- Relator(a)
- Ministro Herman Benjamin
- Órgão julgador
- Segunda Turma
- Data do julgamento
- 03/03/2015
- Data de publicação
- 19/03/2015
STJ – Acórdão, Rel. Ministro Herman Benjamin, Segunda Turma, j. 03/03/2015, p. 19/03/2015
TRIBUTÁRIO. CRÉDITOS DE ICMS. NÃO INCIDÊNCIA DE CONTRIBUIÇÃO AO PIS E DE COFINS. EXERCÍCIO DO DIREITO DE CRÉDITO POSTERGADO. INCIDÊNCIA DE CORREÇÃO MONETÁRIA. TAXA SELIC. 1. A jurisprudência desta Corte Superior entende que os valores provenientes do crédito do ICMS não ostentam natureza de receita ou faturamento, mas mera recuperação de custos na forma de incentivo fiscal concedido pelo governo para desoneração das operações, não integrando, portanto, a base de cálculo da contribuição ao PIS e da COFINS. 2. No que se refere à correção monetária, extrai-se do decisum objurgado que o entendimento do Tribunal a quo está em consonância com a orientação desta Corte Superior, de que havendo obstáculo ao aproveitamento de créditos escriturais por ato estatal, administrativo ou normativo, posterga-se o reconhecimento do direito pleiteado, exsurgindo legítima a necessidade de atualizá-los monetariamente, sob pena de enriquecimento sem causa do Fisco.

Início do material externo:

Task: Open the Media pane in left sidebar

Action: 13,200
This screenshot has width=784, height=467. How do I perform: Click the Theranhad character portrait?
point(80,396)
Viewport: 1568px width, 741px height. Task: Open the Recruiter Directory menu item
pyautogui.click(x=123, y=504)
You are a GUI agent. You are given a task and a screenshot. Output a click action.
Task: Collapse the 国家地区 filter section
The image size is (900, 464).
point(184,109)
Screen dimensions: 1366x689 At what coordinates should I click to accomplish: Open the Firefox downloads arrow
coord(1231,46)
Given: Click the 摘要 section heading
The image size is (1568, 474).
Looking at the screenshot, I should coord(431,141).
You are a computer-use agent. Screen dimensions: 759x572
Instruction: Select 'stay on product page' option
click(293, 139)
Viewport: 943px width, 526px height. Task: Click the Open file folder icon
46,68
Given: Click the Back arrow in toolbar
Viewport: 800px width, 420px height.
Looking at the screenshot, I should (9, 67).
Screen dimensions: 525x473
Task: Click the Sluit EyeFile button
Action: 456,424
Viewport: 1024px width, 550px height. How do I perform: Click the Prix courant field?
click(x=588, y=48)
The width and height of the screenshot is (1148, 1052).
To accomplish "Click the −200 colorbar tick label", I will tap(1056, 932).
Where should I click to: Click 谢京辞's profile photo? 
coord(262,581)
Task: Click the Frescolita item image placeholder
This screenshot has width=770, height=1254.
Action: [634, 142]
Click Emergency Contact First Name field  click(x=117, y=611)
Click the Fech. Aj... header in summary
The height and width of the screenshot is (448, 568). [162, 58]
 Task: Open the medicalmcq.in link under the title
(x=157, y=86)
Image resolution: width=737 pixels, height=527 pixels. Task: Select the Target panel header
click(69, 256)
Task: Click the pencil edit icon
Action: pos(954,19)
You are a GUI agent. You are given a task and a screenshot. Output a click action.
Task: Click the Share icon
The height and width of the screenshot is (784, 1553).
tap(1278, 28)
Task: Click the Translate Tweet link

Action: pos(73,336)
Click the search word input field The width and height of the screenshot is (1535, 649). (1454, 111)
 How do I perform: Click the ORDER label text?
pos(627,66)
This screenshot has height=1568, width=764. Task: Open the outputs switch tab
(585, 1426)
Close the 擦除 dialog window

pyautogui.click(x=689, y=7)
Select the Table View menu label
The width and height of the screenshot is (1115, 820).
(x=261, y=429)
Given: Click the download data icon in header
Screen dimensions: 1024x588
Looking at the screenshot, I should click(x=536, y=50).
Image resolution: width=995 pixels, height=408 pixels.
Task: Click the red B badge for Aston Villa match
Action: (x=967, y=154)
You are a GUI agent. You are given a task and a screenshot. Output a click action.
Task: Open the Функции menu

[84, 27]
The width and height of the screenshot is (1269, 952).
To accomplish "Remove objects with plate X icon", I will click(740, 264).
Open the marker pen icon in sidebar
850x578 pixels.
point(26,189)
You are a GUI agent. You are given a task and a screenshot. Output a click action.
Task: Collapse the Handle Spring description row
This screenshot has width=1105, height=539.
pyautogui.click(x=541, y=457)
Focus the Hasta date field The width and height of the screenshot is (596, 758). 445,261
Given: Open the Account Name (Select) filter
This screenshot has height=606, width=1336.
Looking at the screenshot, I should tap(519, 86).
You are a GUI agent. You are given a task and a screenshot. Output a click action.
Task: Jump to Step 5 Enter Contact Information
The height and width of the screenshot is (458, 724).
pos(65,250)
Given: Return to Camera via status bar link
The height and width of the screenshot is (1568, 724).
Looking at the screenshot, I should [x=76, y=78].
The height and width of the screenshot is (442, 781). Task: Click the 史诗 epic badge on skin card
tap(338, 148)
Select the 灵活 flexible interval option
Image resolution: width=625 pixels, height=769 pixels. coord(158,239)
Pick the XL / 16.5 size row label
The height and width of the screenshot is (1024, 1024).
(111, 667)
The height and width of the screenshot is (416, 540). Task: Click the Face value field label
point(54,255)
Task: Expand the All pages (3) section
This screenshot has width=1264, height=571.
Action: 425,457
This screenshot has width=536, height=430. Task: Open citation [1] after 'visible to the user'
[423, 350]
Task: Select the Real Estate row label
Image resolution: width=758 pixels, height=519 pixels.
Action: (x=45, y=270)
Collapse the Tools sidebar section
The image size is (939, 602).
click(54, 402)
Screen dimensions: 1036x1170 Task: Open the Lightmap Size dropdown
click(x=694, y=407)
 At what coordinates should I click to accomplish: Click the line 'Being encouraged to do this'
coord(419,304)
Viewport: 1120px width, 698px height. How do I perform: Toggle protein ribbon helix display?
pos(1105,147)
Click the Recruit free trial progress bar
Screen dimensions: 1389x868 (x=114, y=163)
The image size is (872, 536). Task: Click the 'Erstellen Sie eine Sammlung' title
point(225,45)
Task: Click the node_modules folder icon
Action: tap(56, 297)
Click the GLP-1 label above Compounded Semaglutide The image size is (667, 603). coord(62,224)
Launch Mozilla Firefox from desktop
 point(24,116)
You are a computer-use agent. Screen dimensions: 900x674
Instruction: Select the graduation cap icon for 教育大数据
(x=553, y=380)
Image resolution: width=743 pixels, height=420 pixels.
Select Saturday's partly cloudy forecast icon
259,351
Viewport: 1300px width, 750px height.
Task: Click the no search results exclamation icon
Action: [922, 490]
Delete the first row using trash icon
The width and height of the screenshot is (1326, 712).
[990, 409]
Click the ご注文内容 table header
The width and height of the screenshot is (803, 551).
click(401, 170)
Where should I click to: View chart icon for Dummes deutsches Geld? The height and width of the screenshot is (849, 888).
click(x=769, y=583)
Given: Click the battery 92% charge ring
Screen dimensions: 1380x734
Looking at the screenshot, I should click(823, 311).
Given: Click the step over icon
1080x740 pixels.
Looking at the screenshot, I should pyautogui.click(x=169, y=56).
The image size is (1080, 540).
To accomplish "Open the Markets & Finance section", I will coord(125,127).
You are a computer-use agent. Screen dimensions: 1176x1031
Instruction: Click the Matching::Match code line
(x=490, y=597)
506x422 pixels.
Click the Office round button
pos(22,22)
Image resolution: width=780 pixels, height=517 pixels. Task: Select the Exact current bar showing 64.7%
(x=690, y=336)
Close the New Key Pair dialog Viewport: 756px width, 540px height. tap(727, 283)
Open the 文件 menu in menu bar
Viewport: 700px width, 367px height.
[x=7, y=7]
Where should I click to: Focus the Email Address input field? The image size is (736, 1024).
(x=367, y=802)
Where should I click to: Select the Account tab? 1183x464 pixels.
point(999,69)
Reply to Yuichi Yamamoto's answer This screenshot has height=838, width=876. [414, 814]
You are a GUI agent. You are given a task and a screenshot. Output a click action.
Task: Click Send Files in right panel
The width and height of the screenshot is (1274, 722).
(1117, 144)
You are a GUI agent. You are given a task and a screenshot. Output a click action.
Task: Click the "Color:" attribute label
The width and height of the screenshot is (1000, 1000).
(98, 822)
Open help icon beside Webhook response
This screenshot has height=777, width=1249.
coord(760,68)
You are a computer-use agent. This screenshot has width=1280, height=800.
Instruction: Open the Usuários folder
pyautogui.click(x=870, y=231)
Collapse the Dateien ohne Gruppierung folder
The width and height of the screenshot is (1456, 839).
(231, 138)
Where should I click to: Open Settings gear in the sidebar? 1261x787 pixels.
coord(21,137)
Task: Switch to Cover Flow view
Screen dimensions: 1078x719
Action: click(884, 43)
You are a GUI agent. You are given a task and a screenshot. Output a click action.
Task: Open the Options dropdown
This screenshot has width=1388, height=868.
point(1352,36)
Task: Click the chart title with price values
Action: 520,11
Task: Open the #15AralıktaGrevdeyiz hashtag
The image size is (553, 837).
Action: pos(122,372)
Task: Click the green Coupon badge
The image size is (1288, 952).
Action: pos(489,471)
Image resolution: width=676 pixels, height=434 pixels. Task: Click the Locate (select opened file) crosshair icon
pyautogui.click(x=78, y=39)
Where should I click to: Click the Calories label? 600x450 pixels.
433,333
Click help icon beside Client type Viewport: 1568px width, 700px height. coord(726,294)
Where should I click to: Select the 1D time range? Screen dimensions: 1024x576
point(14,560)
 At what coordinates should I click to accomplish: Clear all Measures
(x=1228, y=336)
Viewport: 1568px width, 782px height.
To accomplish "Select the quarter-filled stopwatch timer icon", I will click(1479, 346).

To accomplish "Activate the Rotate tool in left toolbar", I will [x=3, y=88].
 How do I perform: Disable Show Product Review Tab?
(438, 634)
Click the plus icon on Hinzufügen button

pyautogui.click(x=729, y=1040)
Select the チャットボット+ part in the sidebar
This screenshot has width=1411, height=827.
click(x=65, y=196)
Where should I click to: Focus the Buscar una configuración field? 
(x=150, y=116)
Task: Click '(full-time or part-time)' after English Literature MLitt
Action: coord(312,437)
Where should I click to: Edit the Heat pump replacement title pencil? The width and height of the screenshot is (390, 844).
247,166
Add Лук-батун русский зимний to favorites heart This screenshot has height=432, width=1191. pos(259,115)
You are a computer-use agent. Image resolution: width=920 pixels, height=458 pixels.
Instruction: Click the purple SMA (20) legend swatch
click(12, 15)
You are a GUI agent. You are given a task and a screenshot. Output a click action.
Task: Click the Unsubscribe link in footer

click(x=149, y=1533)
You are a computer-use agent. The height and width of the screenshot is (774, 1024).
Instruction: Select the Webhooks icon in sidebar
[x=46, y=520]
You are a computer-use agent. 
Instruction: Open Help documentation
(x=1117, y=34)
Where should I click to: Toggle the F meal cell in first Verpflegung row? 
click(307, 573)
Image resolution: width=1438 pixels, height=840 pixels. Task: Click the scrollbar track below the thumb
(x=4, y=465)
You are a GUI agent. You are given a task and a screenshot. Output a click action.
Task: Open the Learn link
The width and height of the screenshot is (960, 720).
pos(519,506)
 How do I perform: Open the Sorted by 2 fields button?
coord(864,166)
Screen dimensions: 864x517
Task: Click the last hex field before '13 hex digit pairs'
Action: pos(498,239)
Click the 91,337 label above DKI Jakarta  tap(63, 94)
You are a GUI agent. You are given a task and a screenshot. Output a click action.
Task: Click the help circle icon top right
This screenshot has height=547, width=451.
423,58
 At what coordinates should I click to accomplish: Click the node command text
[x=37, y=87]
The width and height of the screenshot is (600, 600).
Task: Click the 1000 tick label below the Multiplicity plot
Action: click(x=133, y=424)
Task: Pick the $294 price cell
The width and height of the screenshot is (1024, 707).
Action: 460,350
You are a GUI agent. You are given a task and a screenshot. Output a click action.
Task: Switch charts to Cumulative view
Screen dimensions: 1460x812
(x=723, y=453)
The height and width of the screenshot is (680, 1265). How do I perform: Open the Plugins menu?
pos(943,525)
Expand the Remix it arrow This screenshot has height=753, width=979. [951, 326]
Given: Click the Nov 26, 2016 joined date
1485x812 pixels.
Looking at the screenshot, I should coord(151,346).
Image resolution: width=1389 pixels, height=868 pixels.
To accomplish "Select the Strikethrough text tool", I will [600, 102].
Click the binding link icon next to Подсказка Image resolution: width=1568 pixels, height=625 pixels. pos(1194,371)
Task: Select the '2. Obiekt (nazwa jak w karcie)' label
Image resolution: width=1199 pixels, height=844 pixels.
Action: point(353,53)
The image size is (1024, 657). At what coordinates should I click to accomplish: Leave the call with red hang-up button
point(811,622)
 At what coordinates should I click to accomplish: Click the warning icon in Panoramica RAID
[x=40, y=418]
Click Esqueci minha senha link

Diante disso, é unânime a orientação da Segunda Turma de que a demora na apreciação dos pedidos administrativos de ressarcimento é equiparável à resistência ilegítima do Fisco, o que atrai a correção monetária, inclusive com o emprego da Selic. 3. Agravo Regimental não provido. (AgRg no REsp n. 1.491.128/RS, relator Ministro Herman Benjamin, Segunda Turma, julgado em 3/3/2015, DJe de 19/3/2015.)